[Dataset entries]
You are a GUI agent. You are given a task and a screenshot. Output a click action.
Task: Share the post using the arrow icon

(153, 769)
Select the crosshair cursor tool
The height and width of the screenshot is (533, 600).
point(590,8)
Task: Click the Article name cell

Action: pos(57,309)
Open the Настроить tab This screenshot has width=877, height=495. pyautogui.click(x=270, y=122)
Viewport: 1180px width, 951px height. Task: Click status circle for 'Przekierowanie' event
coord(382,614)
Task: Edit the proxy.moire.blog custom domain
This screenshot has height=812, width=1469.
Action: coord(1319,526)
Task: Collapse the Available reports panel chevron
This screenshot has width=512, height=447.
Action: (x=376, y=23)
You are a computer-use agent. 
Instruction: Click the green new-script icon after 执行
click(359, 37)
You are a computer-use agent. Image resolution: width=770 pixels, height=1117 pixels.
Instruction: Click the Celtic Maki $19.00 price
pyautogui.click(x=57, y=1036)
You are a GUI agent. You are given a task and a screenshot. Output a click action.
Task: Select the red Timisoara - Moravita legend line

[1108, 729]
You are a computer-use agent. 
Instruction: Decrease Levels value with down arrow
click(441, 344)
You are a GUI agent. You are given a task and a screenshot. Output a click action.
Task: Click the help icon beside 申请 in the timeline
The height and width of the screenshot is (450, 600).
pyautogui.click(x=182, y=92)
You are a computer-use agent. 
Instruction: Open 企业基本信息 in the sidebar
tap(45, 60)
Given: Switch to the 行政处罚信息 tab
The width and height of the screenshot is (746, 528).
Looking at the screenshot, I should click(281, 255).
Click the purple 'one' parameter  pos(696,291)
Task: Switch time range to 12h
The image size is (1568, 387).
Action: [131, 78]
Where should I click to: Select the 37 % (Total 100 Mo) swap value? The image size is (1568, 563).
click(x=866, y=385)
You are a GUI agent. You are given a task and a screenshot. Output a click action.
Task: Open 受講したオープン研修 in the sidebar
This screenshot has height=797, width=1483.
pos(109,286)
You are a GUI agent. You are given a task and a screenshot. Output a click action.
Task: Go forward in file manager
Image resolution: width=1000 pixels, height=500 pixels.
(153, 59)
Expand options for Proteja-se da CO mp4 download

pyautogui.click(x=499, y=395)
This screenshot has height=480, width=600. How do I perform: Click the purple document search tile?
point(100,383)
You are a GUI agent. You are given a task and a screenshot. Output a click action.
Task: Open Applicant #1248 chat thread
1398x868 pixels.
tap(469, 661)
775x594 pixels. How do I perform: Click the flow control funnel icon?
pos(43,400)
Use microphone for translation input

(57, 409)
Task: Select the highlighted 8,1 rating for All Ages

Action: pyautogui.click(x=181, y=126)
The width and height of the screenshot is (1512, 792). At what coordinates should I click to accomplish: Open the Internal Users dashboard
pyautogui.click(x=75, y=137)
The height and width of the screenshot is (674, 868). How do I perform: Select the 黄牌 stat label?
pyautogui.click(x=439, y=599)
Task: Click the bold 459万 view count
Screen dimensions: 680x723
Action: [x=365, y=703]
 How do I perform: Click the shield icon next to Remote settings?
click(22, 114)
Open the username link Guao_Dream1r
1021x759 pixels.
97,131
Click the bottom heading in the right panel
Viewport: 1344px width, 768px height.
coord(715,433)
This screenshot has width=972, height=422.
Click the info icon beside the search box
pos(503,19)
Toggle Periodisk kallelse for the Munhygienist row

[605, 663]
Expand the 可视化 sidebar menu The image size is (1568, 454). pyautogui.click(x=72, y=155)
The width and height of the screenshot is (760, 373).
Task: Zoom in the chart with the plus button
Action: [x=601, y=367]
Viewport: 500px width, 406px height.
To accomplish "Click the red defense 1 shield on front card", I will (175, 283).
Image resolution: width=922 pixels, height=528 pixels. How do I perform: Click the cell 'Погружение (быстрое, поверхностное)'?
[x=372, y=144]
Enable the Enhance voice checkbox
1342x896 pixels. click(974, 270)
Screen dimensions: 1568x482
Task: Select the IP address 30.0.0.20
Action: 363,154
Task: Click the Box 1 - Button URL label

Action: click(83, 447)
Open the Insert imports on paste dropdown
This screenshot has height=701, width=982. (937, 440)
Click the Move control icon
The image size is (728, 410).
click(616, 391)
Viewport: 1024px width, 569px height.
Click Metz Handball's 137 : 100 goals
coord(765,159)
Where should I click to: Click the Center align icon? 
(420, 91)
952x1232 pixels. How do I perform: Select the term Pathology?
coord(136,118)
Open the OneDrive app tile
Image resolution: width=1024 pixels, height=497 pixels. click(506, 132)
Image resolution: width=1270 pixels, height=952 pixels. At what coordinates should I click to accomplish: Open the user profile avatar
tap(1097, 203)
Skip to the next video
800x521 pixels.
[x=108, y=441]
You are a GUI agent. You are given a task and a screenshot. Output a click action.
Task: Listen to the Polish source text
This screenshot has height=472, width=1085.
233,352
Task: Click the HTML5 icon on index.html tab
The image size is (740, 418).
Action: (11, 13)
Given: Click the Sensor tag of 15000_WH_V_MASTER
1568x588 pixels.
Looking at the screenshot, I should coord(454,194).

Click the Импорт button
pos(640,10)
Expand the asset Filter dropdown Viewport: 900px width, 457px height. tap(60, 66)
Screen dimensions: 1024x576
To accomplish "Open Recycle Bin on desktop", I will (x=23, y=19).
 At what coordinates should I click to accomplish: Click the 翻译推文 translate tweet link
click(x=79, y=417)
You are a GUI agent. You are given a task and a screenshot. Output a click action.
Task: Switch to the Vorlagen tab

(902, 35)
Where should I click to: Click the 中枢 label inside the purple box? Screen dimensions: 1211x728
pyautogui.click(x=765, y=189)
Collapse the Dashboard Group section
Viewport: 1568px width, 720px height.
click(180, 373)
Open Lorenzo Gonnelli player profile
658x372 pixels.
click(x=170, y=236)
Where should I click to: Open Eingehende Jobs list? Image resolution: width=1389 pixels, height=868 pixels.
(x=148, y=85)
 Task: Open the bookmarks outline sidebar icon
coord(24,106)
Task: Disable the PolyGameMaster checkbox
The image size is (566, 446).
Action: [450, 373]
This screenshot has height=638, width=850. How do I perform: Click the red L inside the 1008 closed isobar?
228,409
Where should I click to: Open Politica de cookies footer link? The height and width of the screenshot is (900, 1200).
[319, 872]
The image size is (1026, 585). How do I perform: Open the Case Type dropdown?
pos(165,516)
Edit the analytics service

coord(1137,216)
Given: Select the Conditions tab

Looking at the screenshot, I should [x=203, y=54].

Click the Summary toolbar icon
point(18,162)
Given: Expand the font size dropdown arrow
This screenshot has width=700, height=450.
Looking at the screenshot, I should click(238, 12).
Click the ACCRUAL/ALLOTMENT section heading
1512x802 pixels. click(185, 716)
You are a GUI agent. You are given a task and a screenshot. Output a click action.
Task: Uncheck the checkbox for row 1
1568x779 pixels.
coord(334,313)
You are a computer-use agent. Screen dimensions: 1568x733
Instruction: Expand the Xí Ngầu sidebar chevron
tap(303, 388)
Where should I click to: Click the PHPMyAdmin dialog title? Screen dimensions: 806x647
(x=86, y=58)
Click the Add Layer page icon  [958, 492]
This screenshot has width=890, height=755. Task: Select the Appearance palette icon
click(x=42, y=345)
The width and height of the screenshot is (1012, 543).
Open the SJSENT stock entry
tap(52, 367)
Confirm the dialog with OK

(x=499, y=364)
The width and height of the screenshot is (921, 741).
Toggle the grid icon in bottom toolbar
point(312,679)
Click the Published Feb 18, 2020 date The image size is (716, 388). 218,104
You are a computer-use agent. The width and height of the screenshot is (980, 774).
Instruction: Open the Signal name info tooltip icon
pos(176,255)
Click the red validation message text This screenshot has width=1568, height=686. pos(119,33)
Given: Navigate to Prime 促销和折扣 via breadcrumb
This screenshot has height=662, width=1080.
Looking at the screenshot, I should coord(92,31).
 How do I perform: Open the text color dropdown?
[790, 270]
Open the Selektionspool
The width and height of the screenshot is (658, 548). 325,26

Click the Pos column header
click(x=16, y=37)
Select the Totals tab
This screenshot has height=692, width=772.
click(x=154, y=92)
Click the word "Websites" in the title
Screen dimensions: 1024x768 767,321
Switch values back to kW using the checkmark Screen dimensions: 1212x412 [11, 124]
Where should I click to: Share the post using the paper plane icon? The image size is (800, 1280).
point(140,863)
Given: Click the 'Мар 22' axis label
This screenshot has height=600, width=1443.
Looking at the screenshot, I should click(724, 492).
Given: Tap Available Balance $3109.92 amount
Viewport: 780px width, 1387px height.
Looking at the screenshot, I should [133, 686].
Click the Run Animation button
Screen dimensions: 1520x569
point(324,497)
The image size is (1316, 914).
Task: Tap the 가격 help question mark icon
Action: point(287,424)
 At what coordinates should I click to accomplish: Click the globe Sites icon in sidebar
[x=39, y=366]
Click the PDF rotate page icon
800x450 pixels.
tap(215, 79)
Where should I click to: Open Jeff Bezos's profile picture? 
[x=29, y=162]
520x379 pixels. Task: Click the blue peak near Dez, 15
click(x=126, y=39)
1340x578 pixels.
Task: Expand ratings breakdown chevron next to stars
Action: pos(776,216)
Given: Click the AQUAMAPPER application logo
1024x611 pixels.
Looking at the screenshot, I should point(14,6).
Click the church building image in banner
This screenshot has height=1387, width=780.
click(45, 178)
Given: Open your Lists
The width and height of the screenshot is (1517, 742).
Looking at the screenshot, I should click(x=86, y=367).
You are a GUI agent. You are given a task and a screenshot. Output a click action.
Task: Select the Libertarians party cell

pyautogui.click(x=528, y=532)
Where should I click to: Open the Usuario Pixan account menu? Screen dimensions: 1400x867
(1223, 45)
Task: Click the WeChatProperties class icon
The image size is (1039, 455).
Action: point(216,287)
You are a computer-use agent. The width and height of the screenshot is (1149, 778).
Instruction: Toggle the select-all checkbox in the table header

EXERCISE AIM: Copy each line exactly, beginning at the one with "The image size is (1039, 455)." and stopping after the last line of the entries. Include nothing else.

WRITTEN RESPONSE:
The image size is (1039, 455).
Action: point(216,287)
You are a computer-use agent. The width and height of the screenshot is (1149, 778).
Instruction: Toggle the select-all checkbox in the table header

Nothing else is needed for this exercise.